Lazimnya hujan deras biasanya turun di Sudan dari bulan Juni hingga Oktober. Akibatnya, negara itu harus menghadapi banjir parah setiap tahun.
Namun, tahun ini para pejabat terkait mengatakan bila mereka telah mencatat air tertinggi di sungai Nil Biru - yang bergabung dengan Nil Putih di ibu kota Sudan, Khartoum. Bahkan ini diketahui merupakan permukaan tertinggi semenjak pencatatan permukaan Sungai Nil yang sudah dimulai lebih dari seabad lalu.
"Pada 7 September, air telah mencapai 17,67 meter (58 kaki). Namun, pada Ahad levelnya turun menjadi 17,36," kata kementerian itu. Mereka pun menambahkan bahwa penurunan itu telah terdaftar di beberapa stasiun kendali air sungai Nil yang ada di seluruh negeri.

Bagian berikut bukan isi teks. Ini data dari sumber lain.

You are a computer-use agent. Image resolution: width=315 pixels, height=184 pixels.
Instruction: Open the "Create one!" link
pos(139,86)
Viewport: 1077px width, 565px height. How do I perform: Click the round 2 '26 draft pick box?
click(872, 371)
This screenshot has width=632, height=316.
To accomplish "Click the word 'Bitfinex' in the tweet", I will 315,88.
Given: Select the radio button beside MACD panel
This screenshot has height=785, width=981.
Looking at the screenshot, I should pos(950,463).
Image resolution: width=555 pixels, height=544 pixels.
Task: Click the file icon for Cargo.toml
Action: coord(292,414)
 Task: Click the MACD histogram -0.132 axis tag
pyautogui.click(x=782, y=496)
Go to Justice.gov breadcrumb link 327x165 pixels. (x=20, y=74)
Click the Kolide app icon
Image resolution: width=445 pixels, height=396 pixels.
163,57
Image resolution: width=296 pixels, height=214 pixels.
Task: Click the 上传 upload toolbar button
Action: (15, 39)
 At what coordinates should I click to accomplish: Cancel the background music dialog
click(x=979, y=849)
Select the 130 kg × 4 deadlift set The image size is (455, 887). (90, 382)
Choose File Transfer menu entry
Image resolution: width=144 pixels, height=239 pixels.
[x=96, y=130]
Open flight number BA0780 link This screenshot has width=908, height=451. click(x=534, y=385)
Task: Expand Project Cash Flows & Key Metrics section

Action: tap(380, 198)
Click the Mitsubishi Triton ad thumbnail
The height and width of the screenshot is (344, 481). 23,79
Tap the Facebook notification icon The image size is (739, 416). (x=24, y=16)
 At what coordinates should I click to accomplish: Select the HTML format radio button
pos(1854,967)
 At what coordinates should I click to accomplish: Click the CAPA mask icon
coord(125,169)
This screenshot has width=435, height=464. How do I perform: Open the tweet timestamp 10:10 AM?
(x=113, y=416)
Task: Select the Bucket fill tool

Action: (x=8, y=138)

Akibat banjir karena luapan air sungai nil kali ini, telah membuat puluhan ribu orang kehilangan rumahnya. Mereka kini hidup menunggu bantuan. Selain itu air banjir juga sudah mengancam keberadaan situs purbakala al-Bajrawiya, di kompleks piramida Meroe yang ada di negeri tersebut.
Pada hari Kamis, PBB mengatakan bahwa banjir telah mempengaruhi lebih dari setengah juta orang di Sudan, menghancurkan atau merusak puluhan ribu rumah dan meningkatkan risiko wabah penyakit yang terbawa air.
Menurut pertahanan sipil Sudan, sedikitnya 106 orang tewas dan 54 lainnya luka-luka. Bencana tersebut mendorong pemerintah Sudan untuk mengumumkan keadaan darurat selama tiga bulan.